**Work required:** Below are some entries. Return exactly the lines from the one with "Task: Click the edit" through the final line, leaving out any pictures.
[[ Input material open ]]
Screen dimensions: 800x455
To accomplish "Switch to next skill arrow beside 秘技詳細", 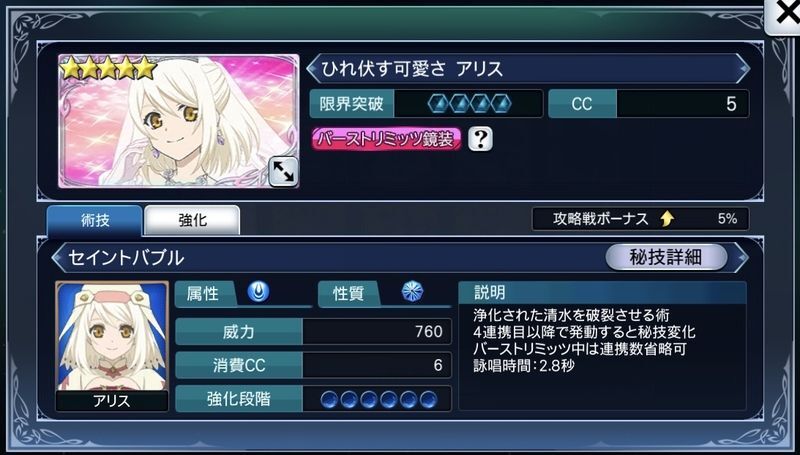I will tap(741, 258).
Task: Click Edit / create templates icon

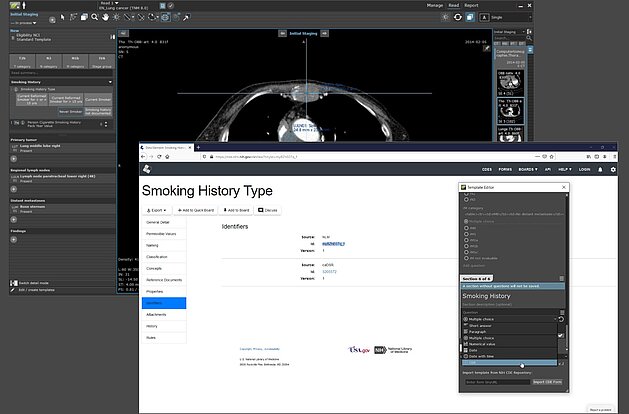Action: click(13, 290)
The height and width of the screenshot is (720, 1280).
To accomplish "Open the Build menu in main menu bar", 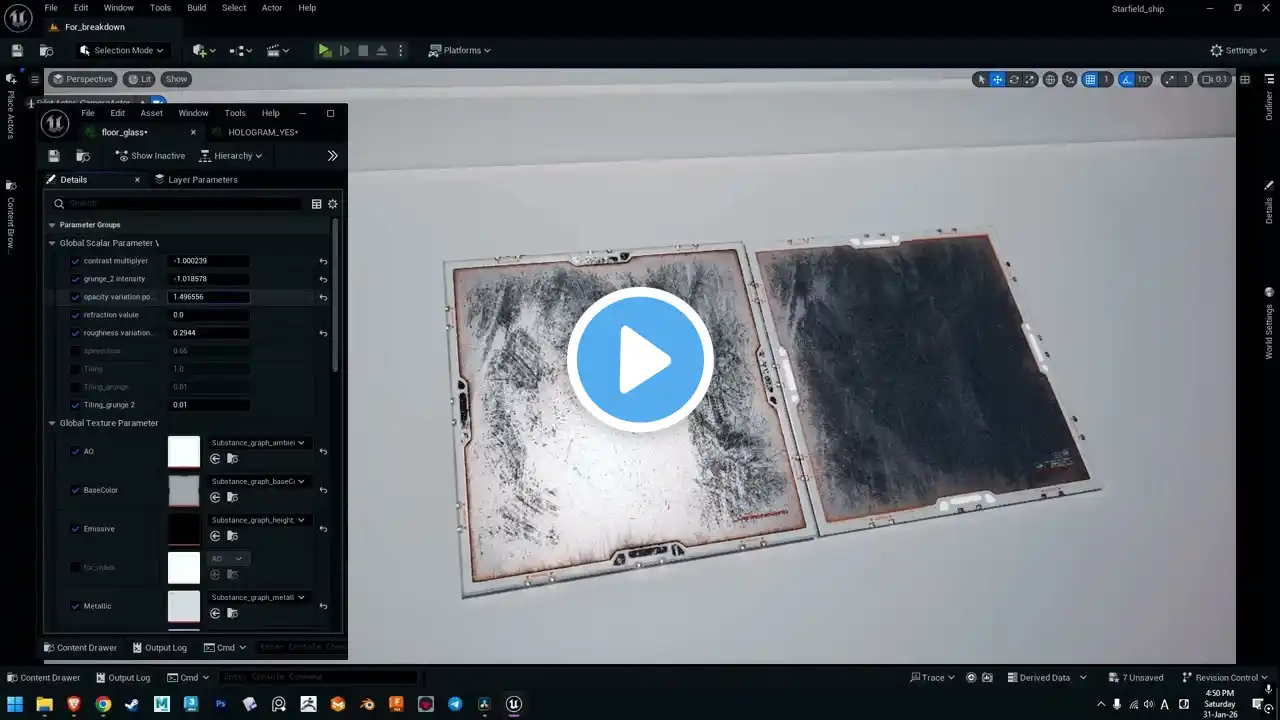I will (x=196, y=8).
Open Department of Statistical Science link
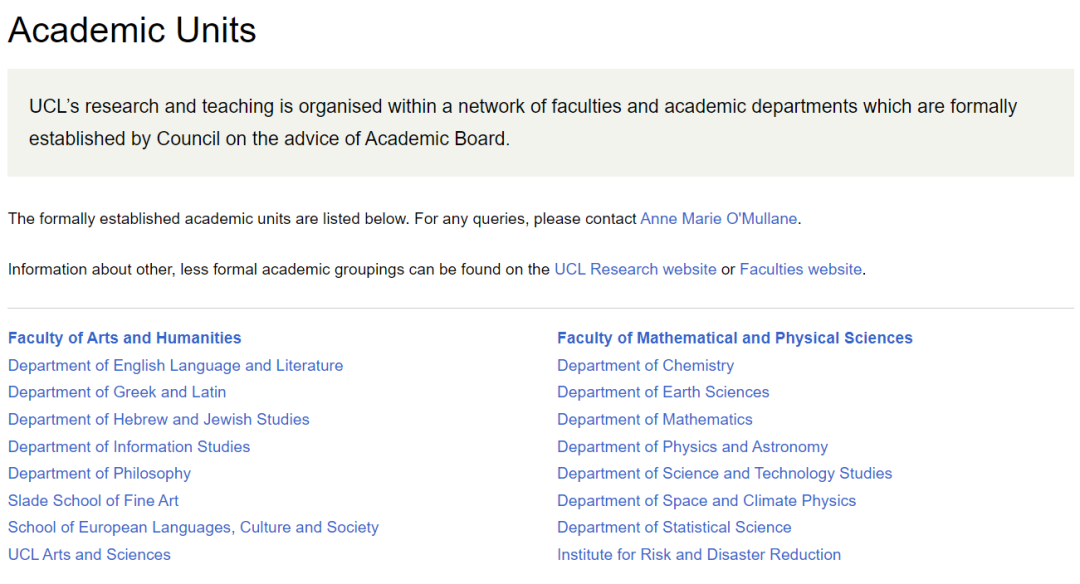This screenshot has height=584, width=1080. pyautogui.click(x=674, y=527)
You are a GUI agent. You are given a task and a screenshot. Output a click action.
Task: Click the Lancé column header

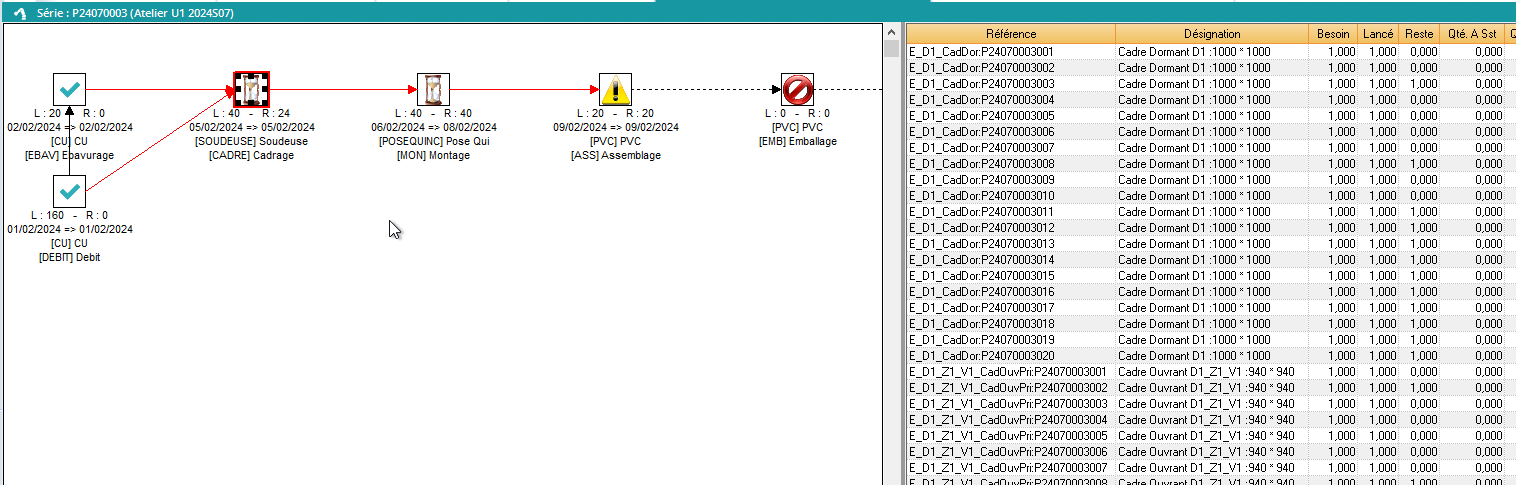coord(1379,34)
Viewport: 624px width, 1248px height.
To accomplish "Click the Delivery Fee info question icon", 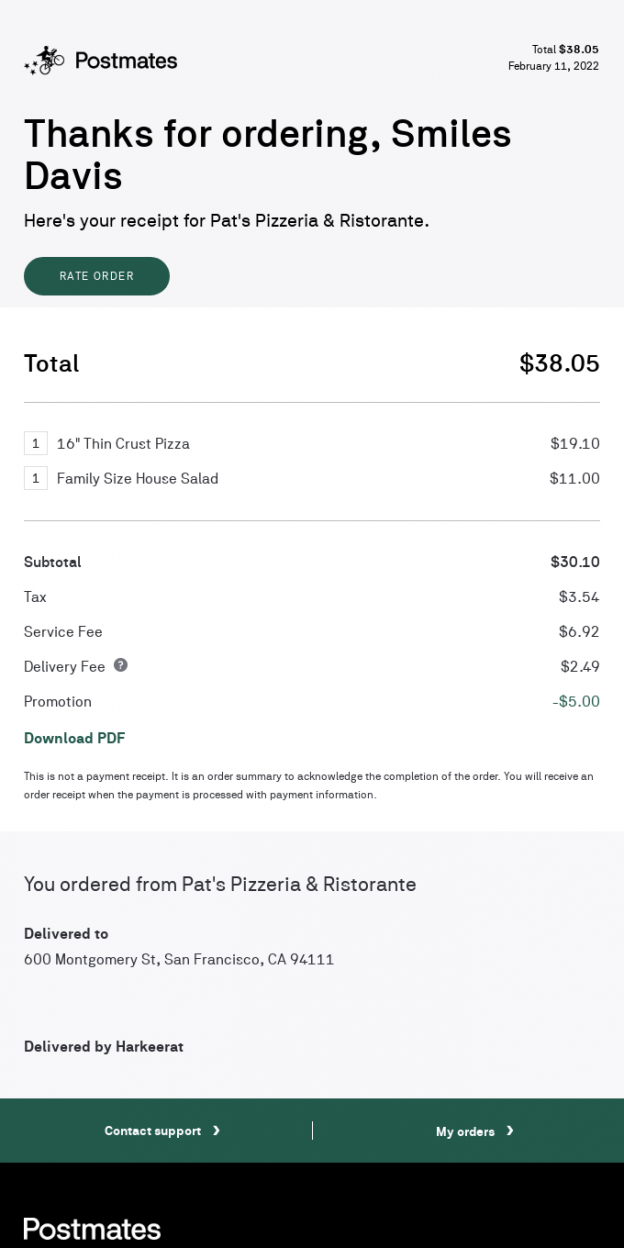I will [x=120, y=665].
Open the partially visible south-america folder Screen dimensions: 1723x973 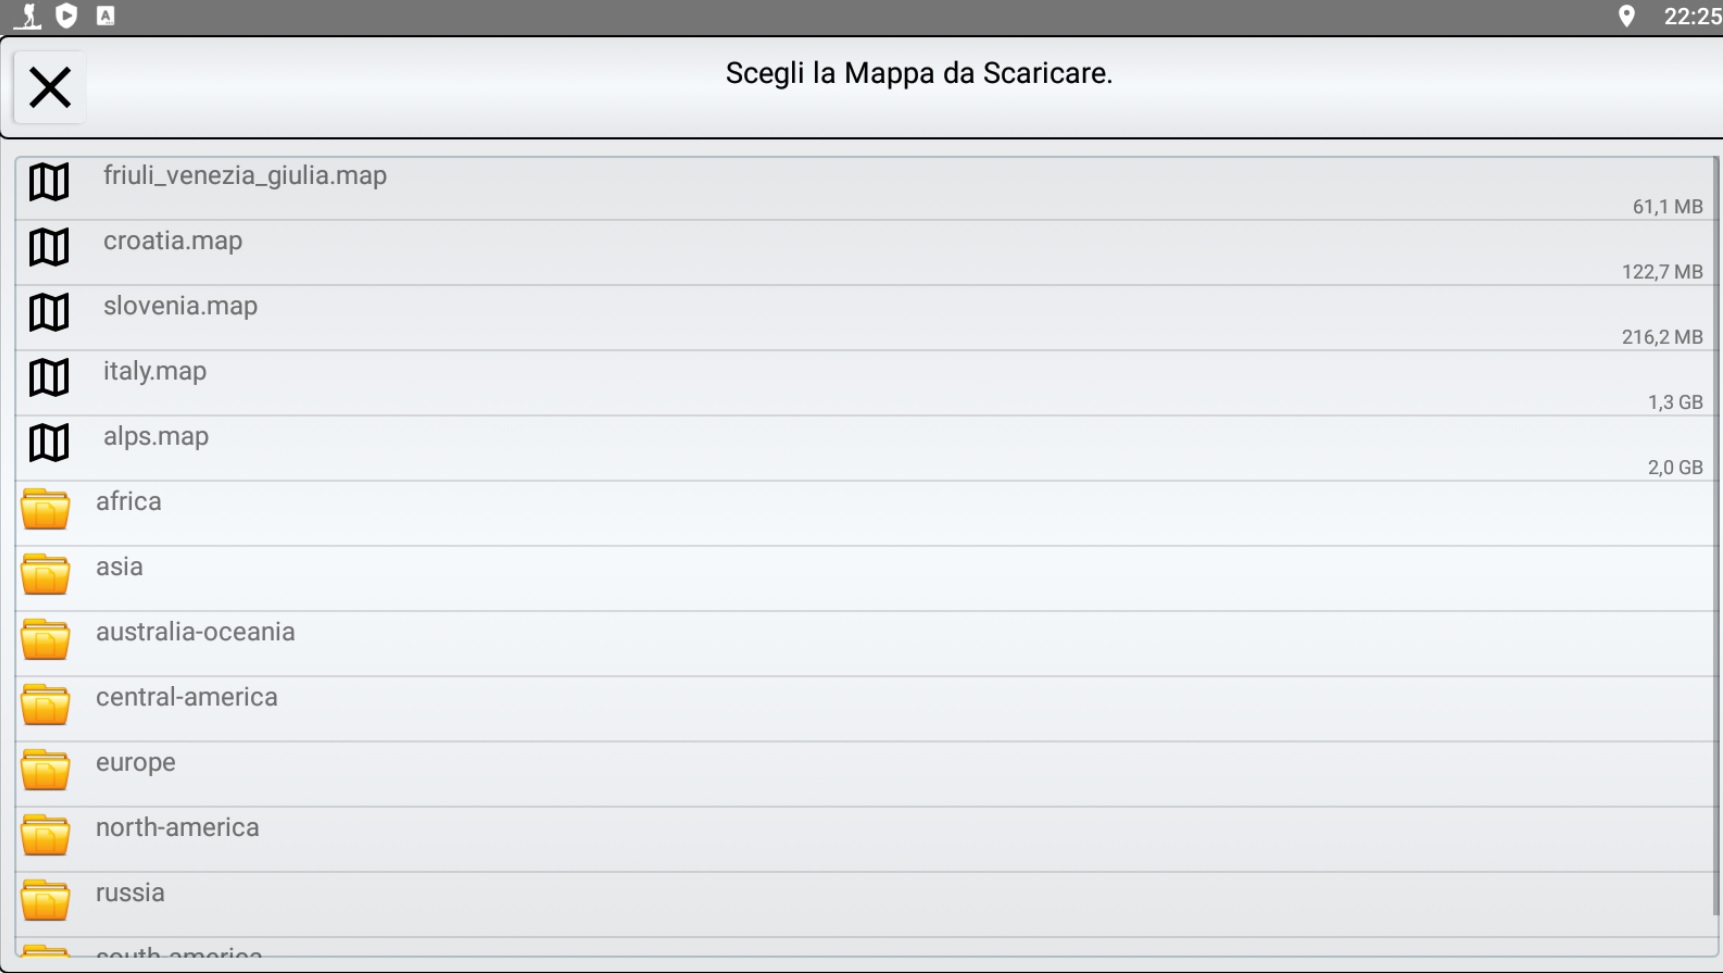[x=866, y=948]

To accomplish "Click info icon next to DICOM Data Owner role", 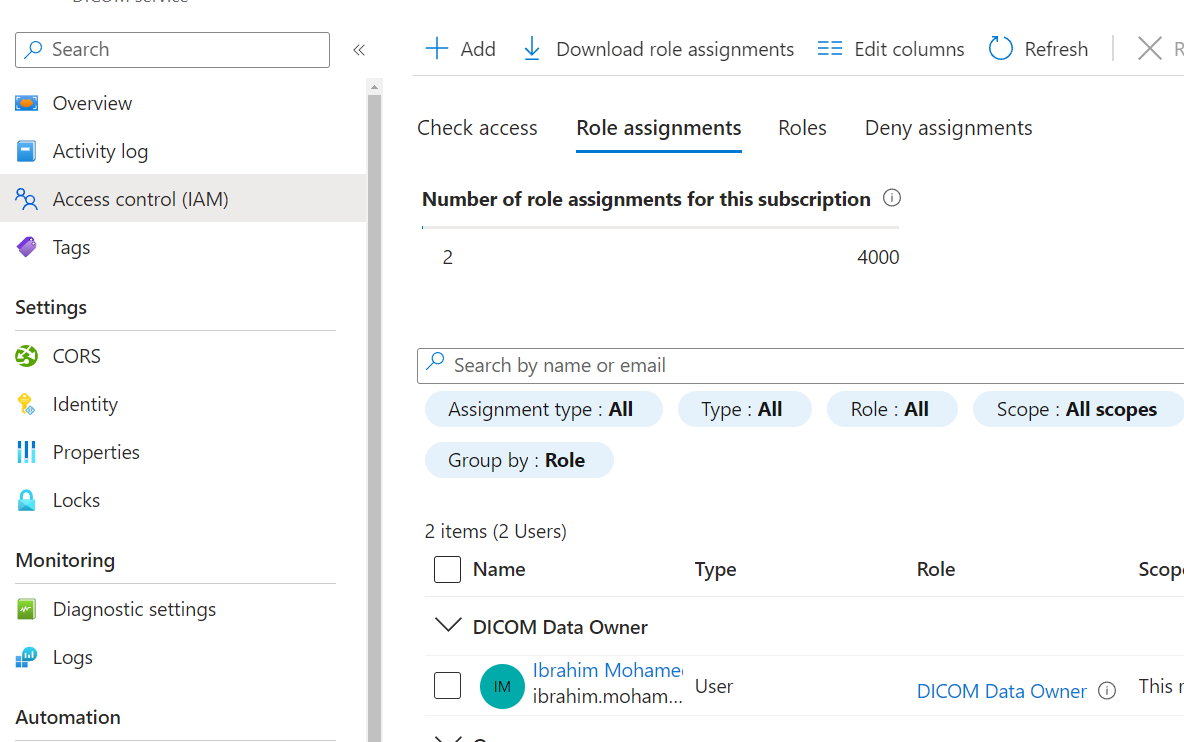I will pyautogui.click(x=1107, y=691).
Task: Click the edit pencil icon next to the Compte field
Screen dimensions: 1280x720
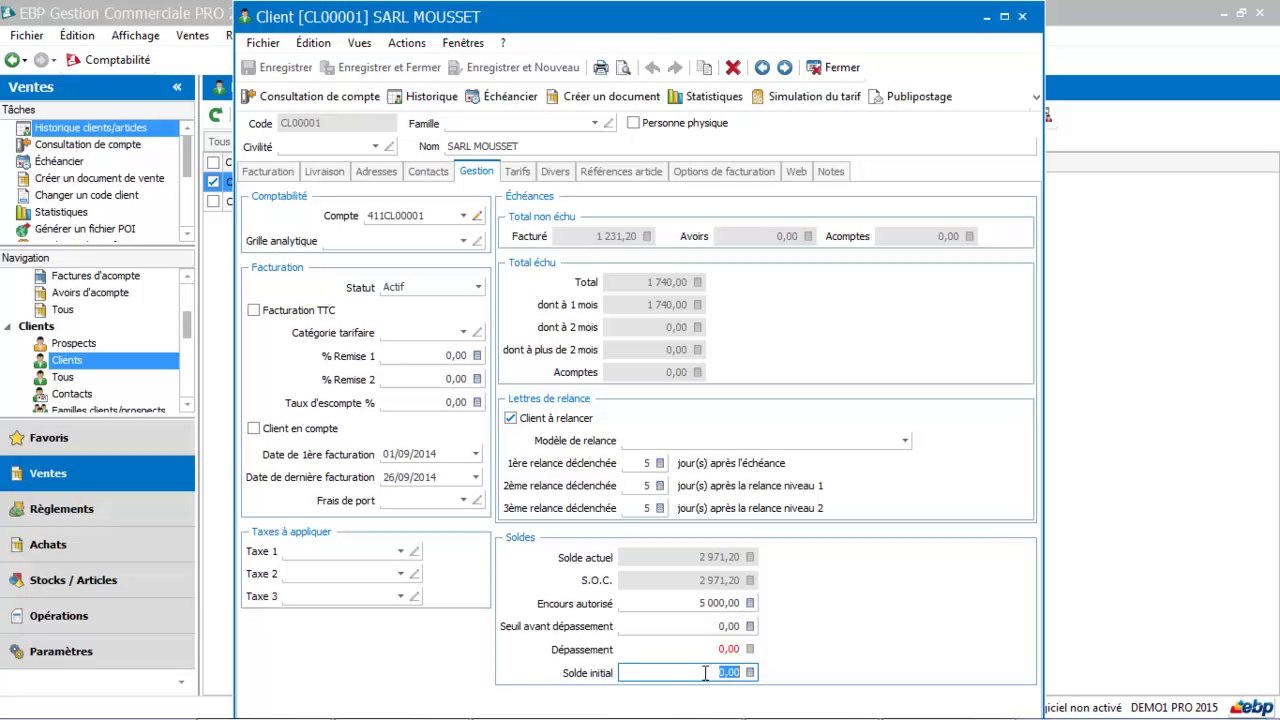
[[ Input material closed ]]
**Output of the task:**
Task: Click the edit pencil icon next to the Compte field
Screen dimensions: 1280x720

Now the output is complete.